Problem to work on: Please report every line from the material that contains the word "computer".

*****

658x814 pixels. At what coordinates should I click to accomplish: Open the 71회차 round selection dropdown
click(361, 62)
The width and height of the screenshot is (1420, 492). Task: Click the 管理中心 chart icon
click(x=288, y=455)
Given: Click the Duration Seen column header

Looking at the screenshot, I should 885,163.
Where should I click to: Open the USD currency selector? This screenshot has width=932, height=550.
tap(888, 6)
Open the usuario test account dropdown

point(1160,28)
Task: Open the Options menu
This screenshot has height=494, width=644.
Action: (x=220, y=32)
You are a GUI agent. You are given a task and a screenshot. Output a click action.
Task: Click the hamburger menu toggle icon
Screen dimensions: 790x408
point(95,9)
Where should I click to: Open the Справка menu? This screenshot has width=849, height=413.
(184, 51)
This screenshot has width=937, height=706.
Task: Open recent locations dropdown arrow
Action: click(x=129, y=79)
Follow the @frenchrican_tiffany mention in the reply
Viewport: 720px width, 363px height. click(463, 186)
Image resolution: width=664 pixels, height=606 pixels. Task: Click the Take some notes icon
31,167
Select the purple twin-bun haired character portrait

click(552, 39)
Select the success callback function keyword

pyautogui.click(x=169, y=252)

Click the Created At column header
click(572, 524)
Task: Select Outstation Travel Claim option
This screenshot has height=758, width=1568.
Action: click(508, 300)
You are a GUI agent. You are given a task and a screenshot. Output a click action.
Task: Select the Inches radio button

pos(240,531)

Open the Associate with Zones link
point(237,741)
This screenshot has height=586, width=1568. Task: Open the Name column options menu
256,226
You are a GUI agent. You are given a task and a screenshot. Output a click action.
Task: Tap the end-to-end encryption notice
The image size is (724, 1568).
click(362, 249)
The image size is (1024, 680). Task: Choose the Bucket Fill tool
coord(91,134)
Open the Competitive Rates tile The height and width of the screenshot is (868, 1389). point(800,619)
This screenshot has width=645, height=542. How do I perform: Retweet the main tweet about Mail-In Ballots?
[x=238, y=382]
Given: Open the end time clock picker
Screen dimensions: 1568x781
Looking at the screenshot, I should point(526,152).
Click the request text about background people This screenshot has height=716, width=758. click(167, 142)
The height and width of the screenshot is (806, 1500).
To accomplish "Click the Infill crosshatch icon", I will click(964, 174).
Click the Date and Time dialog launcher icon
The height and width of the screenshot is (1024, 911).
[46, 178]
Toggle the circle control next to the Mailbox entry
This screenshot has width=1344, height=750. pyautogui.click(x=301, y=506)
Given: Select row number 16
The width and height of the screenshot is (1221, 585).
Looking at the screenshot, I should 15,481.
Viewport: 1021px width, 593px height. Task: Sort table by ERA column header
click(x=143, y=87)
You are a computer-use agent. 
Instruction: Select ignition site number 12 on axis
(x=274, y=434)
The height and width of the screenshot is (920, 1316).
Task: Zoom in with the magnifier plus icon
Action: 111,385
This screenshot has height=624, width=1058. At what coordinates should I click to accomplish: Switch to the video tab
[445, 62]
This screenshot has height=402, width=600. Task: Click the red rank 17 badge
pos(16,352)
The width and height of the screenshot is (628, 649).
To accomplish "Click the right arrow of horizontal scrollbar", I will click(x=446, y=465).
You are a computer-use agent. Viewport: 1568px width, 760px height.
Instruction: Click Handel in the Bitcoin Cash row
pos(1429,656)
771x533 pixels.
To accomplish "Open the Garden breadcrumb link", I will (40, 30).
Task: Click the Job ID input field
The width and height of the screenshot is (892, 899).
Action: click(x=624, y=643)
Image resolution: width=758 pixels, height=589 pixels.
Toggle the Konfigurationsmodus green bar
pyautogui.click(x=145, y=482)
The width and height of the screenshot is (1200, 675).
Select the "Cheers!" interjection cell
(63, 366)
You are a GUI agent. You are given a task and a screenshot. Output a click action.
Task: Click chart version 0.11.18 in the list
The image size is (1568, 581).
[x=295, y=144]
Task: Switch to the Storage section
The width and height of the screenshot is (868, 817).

*****

Answer to the problem:
You are a computer-use agent. 
You are a computer-use agent. Viewport: 1568px width, 760px height.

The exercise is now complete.